De 18h30 à 20h30, en amphi Langevin.
La conférence sera suivie d’une séance de dédicaces.
George Orwell écrivait, dans 1984 :
“Toujours ces yeux qui vous observaient, cette voix qui vous enveloppait. Dans le sommeil ou la veille, au travail ou à table, au-dedans ou au-dehors, au bain ou au lit, pas d’évasion. Vous ne possédiez rien, en dehors des quelques centimètres cubes de votre crâne.“
Ouf ! Le lecteur peut soupirer, l’essentiel est sauf. L’être humain, même sous le regard omniprésent d’un pouvoir totalitaire, gardera toujours l’intimité de ses pensées secrètes.
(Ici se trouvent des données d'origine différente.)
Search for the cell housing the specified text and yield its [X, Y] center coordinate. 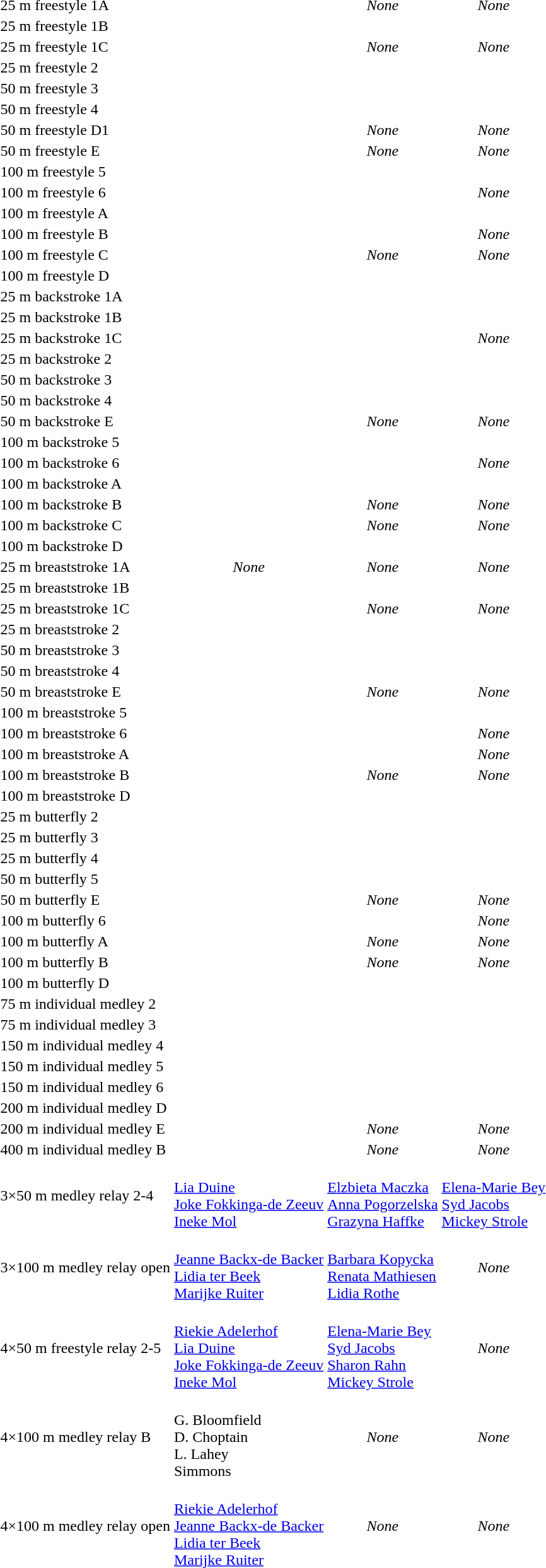
Riekie Adelerhof Lia Duine Joke Fokkinga-de Zeeuv Ineke Mol [248, 1348]
G. Bloomfield D. Choptain L. Lahey Simmons [248, 1437]
Jeanne Backx-de Backer Lidia ter Beek Marijke Ruiter [248, 1267]
Elena-Marie Bey Syd Jacobs Sharon Rahn Mickey Strole [383, 1348]
Lia Duine Joke Fokkinga-de Zeeuv Ineke Mol [248, 1195]
Elzbieta Maczka Anna Pogorzelska Grazyna Haffke [383, 1195]
Barbara Kopycka Renata Mathiesen Lidia Rothe [383, 1267]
Toujours ? Voire... Le passé n’est pas si loin, Orwell est mort en 1950... Et quelques années plus tard commençait, en pleine guerre froide, un programme de recherches nommé MKULTRA.
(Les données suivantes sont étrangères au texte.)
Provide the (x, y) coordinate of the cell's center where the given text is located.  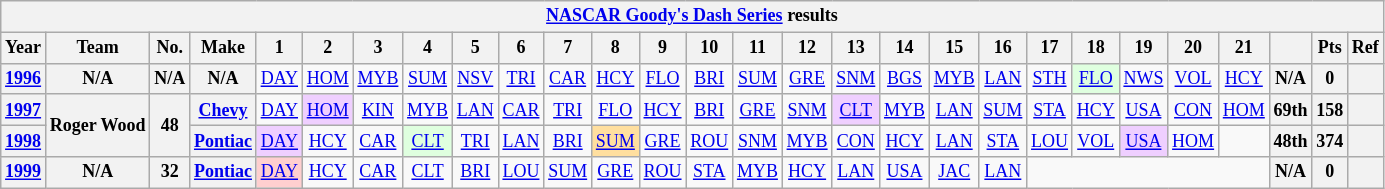
NWS (1144, 78)
STH (1050, 78)
19 (1144, 48)
Make (224, 48)
20 (1194, 48)
4 (428, 48)
NSV (475, 78)
Roger Wood (98, 125)
6 (521, 48)
No. (170, 48)
13 (856, 48)
48 (170, 125)
21 (1244, 48)
48th (1290, 140)
14 (905, 48)
1999 (24, 172)
1998 (24, 140)
1997 (24, 110)
158 (1330, 110)
BGS (905, 78)
32 (170, 172)
9 (662, 48)
1996 (24, 78)
18 (1096, 48)
Ref (1365, 48)
Pts (1330, 48)
3 (378, 48)
12 (807, 48)
15 (954, 48)
1 (279, 48)
Chevy (224, 110)
NASCAR Goody's Dash Series results (692, 16)
JAC (954, 172)
2 (328, 48)
7 (568, 48)
17 (1050, 48)
5 (475, 48)
Year (24, 48)
16 (1003, 48)
KIN (378, 110)
374 (1330, 140)
11 (758, 48)
Team (98, 48)
8 (615, 48)
10 (710, 48)
69th (1290, 110)
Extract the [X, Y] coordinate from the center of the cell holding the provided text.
Sous l’égide de la CIA, des quarterons d’apprentis-scientifiques et de psychiatres sans éthique entreprirent de trouver dans le cerveau de prisonniers de guerre ou de cobayes humains la clé des opinions et de la persuasion. Expériences avec des psychotropes, implantation d’électrodes dans le cerveau, cette expérimentation sauvage souvent pratiquée sur leur propre population répondait au besoin de contrôler l’idéologie, à une époque où le spectre de la contagion communiste alimentait toutes les paranoïas.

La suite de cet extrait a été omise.